**Parts of the exercise**
1. In the colon cancer excerpt, how many interval cancers turned up during the Polish study?
2. Using the colon cancer excerpt, decide whether each statement agrees with it: (a) The Polish study followed its patients for 5 years. (b) A Sept9 assay is currently available in the United States. (c) For patients at risk of hereditary colon cancer, colonoscopy is recommended starting at 20 to 25 years of age. Give yes or no for each, with the text's deciding words quoted.
3. From the colon cancer excerpt, list every other cancer that it names as often linked to hereditary colon cancer.

Screening colonoscopy has been very effective, Burke added. In a study from Poland, researchers followed 45,026 patients with a normal baseline for 5 years.5 During this time, there were 42 interval cancers. The researchers noted that colonoscopy detected 93% of these cancers.
Burke also discussed emerging technologies for screening and detection. Volatile organic compounds may hold promise, she said. Early data analysis from several studies of methylation only found 50% accuracy but 91% specificity.6 Currently, a Sept9 assay is available in Europe. Additional studies of the newer technologies are either in process or recently completed, so look for more data to come.
Hereditary Colon Cancer—Earlier Surveillance Required
Also of concern is hereditary colon cancer, which is associated with different surveillance strategies, surgical management, added Sapna Syngal, MD, MPH, Director of Gastroenterology at Dana-Farber/Brigham and Women’s Cancer Center at Harvard Medical School. Although most cancers (65% to 85%) are considered “sporadic” and associated with environmental, food, and other issues, about 10% to 20% are associated with familial history, she told conference attendees.
Hereditary colon cancer, which includes hereditary nonpolyposis colorectal cancer/Lynch syndrome, familial adenomatous polyposis (FAP), and harmartomatous polyposis syndromes, requires earlier surveillance of patients at risk, with colonoscopy recommended at 20 to 25 years of age and repeated every 1 to 2 years. Risk of other cancers (such as endometrial, ovarian, and pancreatic) is often associated with hereditary colon cancer, so patients should be monitored for these as well.
While familial history is especially important to help detect hereditary colon cancer, Syngal noted mutations can occur: FAP is associated with a 30% mutation rate. Thus, a patient can present with the disease without a family history; essentially, they become the first one in that family with the cancer, and the genetic risk can be transferred to future generations. However, the genetic component of these cancers holds good news for families, too. For instance, since it is autosomal recessive, if FAP is not inherited, the familial risk ends and the child (and subsequent generations) need not be concerned. Prenatal counseling is available.

**Dataset extract**
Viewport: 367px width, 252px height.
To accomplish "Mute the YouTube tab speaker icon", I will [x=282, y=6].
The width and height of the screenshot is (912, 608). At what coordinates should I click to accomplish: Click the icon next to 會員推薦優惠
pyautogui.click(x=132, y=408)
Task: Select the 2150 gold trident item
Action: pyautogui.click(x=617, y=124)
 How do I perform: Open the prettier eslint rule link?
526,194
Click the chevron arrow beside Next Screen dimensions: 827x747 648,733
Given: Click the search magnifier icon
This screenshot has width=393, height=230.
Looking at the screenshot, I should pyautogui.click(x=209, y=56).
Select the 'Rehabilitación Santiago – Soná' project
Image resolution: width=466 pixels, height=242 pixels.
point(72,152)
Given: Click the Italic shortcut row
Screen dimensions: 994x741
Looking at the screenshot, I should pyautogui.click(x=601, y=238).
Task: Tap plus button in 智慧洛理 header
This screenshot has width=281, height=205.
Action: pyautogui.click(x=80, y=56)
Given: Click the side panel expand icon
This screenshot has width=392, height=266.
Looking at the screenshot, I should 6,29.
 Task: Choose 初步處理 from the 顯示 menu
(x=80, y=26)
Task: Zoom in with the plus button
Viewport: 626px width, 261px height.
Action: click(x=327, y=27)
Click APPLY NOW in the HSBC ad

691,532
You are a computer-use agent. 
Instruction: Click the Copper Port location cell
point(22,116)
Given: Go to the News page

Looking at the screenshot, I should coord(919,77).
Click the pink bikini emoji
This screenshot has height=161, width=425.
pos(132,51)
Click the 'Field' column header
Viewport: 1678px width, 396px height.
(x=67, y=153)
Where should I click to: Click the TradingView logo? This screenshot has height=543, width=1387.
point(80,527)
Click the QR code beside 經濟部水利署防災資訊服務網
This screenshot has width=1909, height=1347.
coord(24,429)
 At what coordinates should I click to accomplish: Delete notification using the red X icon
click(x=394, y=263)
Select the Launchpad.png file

**Results of the tasks**
1. 42

2.
(a) Yes: "researchers followed 45,026 patients with a normal baseline for 5 years"
(b) No: "Currently, a Sept9 assay is available in Europe."
(c) Yes: "with colonoscopy recommended at 20 to 25 years of age and repeated every 1 to 2 years"

3. Endometrial, ovarian, pancreatic